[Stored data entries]
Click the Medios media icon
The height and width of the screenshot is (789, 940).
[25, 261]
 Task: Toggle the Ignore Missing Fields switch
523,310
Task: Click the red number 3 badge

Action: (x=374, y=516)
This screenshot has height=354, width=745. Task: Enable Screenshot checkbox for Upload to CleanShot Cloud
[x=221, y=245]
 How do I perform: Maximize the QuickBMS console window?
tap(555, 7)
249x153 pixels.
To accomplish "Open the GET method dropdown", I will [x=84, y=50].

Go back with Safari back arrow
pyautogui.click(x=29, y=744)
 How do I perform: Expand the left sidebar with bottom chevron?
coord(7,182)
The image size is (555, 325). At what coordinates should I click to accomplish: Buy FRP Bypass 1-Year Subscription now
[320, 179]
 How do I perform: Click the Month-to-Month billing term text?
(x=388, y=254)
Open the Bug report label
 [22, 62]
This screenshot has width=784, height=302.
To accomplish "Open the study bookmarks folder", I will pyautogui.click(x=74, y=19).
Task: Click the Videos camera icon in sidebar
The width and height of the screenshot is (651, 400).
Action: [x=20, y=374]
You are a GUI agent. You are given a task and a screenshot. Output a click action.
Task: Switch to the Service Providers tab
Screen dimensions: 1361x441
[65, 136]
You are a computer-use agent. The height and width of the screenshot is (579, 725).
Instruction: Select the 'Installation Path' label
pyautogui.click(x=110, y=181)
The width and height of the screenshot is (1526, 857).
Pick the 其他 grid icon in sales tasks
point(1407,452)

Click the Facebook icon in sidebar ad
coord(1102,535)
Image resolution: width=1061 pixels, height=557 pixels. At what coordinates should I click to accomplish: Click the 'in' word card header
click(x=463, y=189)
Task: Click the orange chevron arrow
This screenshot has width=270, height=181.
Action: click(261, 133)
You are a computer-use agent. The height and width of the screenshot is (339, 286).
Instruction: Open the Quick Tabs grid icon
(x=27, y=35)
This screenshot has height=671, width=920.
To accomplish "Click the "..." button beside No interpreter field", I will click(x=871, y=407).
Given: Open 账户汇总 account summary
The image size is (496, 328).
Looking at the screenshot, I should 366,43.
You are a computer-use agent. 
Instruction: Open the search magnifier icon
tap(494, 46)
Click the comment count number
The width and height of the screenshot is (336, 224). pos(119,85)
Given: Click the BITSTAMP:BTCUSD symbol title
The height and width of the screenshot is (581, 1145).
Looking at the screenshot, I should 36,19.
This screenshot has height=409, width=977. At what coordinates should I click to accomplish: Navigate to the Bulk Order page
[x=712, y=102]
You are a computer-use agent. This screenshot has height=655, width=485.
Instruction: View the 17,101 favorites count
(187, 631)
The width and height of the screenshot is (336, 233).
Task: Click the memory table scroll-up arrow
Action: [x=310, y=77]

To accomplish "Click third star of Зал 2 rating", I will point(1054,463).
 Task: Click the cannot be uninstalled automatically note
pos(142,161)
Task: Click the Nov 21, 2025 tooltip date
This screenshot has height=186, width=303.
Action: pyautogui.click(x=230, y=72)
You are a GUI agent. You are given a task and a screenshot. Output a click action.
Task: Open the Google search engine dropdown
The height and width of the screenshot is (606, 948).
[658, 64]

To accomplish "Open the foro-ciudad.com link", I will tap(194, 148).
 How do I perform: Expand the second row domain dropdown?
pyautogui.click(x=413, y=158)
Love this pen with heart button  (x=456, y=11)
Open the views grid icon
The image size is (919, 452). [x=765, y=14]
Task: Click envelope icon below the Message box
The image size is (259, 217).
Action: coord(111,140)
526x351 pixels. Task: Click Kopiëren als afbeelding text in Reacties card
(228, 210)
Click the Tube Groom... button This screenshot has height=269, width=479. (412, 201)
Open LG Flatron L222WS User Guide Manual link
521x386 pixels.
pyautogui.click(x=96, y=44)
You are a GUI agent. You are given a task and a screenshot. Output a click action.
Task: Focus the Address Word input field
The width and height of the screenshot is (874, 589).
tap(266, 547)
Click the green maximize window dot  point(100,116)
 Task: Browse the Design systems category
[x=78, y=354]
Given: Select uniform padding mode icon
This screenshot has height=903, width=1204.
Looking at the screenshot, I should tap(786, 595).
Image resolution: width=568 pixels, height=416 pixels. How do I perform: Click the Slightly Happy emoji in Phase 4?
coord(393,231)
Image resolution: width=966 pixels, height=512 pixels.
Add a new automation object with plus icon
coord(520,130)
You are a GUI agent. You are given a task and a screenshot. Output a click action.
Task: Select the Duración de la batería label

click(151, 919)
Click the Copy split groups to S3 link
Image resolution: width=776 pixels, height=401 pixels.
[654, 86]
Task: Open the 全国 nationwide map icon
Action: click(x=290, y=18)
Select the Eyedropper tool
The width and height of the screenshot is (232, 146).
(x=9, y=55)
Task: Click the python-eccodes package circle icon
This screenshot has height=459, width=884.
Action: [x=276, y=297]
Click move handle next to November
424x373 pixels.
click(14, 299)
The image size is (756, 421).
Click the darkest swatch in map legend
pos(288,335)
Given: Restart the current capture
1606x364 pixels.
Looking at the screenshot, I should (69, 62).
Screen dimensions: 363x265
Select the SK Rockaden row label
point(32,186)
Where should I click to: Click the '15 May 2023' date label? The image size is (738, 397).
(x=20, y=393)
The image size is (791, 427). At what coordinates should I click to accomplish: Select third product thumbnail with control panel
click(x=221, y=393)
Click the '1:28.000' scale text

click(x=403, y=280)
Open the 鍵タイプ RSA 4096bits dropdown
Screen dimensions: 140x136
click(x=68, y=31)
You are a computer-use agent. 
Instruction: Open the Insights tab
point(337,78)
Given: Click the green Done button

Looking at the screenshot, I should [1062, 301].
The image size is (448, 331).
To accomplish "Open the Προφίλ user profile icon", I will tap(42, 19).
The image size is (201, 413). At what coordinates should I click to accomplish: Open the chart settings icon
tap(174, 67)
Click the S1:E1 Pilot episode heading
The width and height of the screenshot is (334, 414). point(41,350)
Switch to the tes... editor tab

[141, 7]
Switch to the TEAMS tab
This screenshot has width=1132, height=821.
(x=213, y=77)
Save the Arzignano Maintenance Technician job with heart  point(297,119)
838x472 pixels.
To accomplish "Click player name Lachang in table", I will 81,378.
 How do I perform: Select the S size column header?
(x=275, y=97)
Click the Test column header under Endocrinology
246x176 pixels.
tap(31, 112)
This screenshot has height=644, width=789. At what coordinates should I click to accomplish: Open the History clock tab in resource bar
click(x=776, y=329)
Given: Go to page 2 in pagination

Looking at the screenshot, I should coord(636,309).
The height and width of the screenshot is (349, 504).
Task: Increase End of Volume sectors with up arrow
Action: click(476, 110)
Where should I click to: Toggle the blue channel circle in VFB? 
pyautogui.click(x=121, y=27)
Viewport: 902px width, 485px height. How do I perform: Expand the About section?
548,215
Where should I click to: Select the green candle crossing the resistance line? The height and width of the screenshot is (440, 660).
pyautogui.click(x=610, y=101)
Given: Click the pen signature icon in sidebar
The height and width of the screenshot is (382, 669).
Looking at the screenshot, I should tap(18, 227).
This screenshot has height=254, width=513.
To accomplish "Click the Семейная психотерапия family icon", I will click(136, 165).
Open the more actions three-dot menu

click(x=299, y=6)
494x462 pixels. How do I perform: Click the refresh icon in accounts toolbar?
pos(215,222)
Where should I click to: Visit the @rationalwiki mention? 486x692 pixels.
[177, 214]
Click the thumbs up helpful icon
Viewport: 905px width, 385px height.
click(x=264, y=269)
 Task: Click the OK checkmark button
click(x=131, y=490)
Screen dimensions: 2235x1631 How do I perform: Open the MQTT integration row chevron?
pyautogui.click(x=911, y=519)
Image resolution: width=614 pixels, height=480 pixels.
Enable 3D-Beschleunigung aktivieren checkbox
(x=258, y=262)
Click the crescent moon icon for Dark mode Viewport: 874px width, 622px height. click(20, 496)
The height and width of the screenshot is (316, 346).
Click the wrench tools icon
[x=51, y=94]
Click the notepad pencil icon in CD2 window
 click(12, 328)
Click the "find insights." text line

*TASK OBJECTIVE*. Output the lines above exactly, but only those between the line holding "The image size is (448, 331)." and the line holding "Save the Arzignano", inclusive.

*TASK SOLUTION*.
The image size is (448, 331).
To accomplish "Open the Προφίλ user profile icon", I will tap(42, 19).
The image size is (201, 413). At what coordinates should I click to accomplish: Open the chart settings icon
tap(174, 67)
Click the S1:E1 Pilot episode heading
The width and height of the screenshot is (334, 414). point(41,350)
Switch to the tes... editor tab

[141, 7]
Switch to the TEAMS tab
This screenshot has width=1132, height=821.
(x=213, y=77)
Save the Arzignano Maintenance Technician job with heart  point(297,119)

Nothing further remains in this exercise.